Thank you very much.
This is a complicated question. This is an opportunity to call into question the very relevance of trade agreements. We shouldn't only wonder about how we can improve them but wonder even if they should exist in the first place.
In our region, we haven't done the preliminary work that should be necessary before signing such an agreement. Ultimately, the treaty is a paradoxical one because our region.... Well, we've already had agreements like this in our region, but in this case, we've forgotten to negotiate about human rights and incorporate them into the treaty. In some cases, the treaty even undermines human rights, because we're constantly giving priority to economic issues. We're prioritizing economic development, trade in goods, and all of that at the expense of other questions—for example, labour mobility. Look at the border wall issue, which is a crying shame.

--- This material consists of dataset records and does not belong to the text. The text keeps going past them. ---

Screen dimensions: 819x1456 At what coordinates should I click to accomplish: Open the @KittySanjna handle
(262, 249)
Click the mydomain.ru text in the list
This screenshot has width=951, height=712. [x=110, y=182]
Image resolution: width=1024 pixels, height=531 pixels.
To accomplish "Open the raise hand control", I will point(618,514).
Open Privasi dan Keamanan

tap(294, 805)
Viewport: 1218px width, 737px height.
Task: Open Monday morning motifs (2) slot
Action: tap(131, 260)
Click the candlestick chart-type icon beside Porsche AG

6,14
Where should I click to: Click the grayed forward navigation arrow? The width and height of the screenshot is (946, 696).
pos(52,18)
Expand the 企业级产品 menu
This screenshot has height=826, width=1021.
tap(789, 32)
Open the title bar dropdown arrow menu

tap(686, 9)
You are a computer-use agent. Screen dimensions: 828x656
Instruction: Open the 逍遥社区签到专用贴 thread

Very often, for example, for indigenous people, we haven't signed the same agreements. For example, Canada did not sign convention number 169 of the ILO, unlike Mexico. I don't think Canada signed that agreement.
We need to take the opportunity of these negotiations to really question the relevance of the agreement and to consider in-depth issues such as human rights, which are currently not discussed at all in the treaty. As Santiago was saying earlier, Canada could take on a greater role in the negotiations with Mexico, the whole region, and the entire world. It could even replace and take over the space that the U.S. has left vacant.
We need regional interests and the interests of individuals to be treated as more important than the interests of big corporations, which are often defended by foreign nations, as we've seen with the Canadian embassy in Mexico.